→ SUPPLIED TEXT:

┌──

Thursday, February 16, 2012

Family and Friends

Family and friends are so integral in our journey through life. I have been thinking on this blog for a few days. Reflecting on how my relationships have impacted my individual journey specifically the past 2 yrs and 7 months that have been so directly focused on illness, struggle, fear, pain, and challenges. Out of all of these things that many would say are negative came experiences that have changed who I am forever. It has changed how I view relationships. with not only my friends but also family. Its changed priorities in my life. Its strengthen my relationship with God. All lessons that focus around one thing, we aren't in this life alone for a reason. I consider myself incredibly blessed not only with family but with such a wonderful diverse group of incredibly supportive friends. Each one has served a unique role during this adventure. I have come to value in a way words will never describe - the role each of them has played in supporting not only me but my husband and my kids as well.

└──

(Stored data entries)
┌──

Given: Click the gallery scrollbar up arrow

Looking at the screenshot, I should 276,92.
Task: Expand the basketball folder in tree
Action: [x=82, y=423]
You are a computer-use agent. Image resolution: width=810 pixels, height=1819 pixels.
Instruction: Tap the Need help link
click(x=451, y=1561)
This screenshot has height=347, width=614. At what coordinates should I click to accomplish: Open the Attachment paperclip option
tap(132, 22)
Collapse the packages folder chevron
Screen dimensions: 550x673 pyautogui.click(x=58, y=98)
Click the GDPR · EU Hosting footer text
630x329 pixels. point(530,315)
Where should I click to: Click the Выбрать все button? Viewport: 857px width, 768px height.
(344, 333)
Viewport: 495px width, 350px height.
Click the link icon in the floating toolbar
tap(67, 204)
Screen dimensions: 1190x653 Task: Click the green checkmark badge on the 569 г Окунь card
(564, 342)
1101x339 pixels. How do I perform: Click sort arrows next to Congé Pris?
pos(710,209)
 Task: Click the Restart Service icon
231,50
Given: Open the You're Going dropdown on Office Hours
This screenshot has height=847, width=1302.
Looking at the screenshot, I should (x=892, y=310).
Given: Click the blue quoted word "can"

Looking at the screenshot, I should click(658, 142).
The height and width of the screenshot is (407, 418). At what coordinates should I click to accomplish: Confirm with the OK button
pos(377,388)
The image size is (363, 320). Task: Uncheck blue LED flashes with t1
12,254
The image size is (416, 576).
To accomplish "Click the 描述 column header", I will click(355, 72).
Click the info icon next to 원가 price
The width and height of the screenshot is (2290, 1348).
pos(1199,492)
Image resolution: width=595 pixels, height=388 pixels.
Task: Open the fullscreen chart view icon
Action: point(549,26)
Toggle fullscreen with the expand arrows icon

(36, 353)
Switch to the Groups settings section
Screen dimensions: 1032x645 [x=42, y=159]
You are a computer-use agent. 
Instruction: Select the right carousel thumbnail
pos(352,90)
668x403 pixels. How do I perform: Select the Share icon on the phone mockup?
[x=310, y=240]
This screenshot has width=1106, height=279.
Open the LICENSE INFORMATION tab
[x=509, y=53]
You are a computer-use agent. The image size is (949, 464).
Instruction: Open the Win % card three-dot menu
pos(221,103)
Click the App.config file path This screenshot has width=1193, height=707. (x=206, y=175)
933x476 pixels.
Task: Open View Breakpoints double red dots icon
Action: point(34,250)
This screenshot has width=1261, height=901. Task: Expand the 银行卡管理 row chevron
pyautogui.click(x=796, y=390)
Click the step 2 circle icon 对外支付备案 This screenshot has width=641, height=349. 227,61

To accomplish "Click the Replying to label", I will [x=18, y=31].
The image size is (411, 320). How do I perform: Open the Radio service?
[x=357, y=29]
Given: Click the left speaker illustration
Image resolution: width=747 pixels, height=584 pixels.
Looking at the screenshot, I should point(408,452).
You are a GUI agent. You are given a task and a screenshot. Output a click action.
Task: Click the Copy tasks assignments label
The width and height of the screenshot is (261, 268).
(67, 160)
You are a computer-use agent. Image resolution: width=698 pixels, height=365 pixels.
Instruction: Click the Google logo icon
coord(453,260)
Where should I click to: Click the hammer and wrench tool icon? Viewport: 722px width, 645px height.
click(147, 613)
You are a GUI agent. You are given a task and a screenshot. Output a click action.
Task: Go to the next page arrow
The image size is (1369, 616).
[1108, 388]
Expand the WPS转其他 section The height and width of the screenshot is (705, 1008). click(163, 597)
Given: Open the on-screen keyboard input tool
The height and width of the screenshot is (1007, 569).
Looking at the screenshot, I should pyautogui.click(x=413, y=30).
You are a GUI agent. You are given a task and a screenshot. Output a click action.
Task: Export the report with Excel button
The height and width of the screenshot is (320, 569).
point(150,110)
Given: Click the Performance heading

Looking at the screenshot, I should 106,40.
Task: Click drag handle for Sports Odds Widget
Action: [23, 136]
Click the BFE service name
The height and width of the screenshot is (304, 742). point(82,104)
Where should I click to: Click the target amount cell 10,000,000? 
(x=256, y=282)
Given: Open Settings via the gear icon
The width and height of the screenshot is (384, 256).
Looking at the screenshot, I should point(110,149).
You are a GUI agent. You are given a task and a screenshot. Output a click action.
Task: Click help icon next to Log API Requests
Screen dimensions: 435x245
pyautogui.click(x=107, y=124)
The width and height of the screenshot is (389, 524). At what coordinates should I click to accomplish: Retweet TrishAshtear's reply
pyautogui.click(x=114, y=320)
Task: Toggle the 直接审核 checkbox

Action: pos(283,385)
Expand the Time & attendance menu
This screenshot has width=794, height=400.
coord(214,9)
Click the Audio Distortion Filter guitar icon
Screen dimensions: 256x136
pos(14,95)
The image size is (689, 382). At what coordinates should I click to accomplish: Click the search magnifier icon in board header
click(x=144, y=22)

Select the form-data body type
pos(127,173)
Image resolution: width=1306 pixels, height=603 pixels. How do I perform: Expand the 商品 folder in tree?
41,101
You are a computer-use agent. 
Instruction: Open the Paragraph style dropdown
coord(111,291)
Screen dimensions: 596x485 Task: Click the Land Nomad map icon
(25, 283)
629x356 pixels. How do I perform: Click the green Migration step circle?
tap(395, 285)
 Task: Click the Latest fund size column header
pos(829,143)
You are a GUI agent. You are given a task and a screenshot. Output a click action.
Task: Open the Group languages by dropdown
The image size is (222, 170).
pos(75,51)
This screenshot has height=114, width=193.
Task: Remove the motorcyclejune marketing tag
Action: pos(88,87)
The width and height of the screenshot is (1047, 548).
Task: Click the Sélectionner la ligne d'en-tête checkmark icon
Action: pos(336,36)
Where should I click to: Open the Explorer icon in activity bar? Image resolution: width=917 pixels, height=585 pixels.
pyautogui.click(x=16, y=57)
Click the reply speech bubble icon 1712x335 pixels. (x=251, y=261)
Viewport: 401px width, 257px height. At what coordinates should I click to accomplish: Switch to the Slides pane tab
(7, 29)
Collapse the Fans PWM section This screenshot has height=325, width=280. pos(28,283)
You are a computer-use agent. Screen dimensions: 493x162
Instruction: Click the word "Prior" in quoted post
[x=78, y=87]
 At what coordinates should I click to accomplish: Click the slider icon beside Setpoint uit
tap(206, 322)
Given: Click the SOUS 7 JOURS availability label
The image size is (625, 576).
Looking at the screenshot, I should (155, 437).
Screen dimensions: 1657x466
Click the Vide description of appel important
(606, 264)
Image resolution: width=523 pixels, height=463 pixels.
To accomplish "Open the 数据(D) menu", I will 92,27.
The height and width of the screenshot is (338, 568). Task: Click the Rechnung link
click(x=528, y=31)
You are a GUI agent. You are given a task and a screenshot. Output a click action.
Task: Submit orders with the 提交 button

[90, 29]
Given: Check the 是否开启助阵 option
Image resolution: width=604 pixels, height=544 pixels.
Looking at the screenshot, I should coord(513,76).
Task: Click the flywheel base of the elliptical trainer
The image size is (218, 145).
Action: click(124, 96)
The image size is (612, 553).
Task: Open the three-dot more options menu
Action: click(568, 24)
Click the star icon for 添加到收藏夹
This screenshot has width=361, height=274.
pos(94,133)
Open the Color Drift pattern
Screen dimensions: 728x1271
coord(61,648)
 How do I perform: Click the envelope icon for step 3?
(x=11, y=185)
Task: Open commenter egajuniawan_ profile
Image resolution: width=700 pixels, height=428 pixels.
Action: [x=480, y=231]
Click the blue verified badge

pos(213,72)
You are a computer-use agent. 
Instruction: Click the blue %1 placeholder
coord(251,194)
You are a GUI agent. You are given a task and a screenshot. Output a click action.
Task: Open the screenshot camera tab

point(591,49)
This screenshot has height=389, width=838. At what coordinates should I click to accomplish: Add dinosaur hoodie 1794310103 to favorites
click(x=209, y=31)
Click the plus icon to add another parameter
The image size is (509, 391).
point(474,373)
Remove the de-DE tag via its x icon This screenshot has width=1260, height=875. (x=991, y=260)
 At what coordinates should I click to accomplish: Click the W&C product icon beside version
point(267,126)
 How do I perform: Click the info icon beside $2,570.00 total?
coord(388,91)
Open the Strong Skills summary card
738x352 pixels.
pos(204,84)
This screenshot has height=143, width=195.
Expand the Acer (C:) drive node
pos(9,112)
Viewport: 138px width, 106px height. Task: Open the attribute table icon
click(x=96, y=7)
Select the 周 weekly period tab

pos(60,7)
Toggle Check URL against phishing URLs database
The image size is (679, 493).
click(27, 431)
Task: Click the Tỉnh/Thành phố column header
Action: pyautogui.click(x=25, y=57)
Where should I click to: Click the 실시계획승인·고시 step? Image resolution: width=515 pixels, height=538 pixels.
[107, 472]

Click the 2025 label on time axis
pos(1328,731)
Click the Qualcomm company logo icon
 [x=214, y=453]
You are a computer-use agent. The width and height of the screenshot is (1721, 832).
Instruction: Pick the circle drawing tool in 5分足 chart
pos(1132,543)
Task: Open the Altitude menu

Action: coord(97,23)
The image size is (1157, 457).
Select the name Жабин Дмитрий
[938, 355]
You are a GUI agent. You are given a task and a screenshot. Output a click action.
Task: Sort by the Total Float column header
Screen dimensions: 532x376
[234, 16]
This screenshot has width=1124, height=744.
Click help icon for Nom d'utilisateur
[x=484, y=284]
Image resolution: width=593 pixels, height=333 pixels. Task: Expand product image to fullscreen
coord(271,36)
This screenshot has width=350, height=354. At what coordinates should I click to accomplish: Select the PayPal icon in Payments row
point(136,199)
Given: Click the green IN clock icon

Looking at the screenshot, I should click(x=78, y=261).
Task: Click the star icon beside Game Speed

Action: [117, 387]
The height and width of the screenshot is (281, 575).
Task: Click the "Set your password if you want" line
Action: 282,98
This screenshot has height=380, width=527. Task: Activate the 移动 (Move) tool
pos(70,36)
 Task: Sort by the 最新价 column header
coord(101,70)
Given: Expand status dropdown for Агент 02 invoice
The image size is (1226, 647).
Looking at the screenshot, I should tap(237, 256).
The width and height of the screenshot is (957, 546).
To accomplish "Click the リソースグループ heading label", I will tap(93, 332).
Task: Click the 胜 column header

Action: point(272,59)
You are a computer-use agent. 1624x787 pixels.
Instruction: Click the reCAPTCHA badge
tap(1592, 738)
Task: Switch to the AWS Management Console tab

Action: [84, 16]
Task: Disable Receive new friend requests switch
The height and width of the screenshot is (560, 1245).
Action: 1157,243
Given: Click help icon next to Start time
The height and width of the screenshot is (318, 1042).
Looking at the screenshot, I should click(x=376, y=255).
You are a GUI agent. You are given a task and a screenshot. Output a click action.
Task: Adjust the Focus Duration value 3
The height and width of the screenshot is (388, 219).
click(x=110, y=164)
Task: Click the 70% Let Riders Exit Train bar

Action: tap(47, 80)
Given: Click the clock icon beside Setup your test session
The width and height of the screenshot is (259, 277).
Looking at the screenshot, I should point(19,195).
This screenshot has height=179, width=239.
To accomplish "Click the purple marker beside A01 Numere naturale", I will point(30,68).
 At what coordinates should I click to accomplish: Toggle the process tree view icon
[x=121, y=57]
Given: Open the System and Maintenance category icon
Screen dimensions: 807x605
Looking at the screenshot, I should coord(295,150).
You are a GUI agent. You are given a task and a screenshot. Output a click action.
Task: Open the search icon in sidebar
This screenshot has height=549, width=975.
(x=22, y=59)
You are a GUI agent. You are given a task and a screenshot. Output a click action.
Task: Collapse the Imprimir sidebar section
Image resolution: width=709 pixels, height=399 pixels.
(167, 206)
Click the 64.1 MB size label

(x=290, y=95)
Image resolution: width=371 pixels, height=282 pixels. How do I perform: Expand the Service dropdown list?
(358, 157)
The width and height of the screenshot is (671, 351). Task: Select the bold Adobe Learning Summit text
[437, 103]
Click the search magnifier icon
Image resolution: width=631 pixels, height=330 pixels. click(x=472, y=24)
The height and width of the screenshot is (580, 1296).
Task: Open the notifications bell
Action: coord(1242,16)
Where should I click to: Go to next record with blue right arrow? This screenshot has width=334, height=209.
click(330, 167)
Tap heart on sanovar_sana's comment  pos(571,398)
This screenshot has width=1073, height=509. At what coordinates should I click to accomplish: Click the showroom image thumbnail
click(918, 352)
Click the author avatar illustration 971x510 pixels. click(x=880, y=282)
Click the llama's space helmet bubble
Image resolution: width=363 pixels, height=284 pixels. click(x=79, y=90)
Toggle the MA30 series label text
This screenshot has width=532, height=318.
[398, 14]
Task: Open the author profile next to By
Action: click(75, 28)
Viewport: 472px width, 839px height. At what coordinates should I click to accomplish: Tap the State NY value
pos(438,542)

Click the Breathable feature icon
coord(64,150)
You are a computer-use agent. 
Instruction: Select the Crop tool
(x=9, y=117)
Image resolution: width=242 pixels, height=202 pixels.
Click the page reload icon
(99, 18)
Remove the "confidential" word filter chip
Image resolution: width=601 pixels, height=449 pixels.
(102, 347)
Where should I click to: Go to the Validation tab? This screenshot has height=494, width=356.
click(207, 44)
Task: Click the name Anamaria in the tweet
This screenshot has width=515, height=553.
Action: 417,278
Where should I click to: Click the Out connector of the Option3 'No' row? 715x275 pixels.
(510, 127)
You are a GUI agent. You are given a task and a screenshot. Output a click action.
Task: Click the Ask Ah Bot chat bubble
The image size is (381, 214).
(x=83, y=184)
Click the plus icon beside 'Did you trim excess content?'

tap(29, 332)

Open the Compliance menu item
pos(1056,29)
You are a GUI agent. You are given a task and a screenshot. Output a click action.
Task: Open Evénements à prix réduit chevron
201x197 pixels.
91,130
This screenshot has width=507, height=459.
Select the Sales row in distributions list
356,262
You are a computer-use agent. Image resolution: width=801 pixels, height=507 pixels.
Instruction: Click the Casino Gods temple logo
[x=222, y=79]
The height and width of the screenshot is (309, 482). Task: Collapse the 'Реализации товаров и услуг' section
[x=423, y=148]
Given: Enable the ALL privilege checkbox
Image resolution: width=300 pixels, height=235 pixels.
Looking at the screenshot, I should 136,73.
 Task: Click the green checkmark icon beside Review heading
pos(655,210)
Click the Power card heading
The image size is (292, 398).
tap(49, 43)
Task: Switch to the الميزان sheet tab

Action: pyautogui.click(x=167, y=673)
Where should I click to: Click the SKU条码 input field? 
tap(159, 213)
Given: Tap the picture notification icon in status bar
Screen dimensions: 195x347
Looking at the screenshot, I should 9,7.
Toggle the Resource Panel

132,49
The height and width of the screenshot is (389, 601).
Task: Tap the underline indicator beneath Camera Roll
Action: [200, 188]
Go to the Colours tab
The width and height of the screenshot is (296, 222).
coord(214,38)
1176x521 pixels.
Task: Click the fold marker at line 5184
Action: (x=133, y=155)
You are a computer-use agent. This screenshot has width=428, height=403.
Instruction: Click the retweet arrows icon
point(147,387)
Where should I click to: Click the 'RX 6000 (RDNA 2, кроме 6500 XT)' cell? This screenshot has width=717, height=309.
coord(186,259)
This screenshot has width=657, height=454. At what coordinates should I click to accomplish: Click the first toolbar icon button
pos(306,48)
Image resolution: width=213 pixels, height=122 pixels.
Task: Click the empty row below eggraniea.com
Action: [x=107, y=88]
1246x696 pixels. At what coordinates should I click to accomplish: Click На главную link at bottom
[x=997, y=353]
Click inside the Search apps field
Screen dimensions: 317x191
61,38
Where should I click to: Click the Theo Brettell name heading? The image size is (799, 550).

└──

→ PROBLEM: Render this sentence from the blog post on family and friends in Spanish: "Family and friends are so integral in our journey through life."

→ ANSWER TO THIS PROBLEM: La familia y los amigos son tan esenciales en nuestro recorrido por la vida.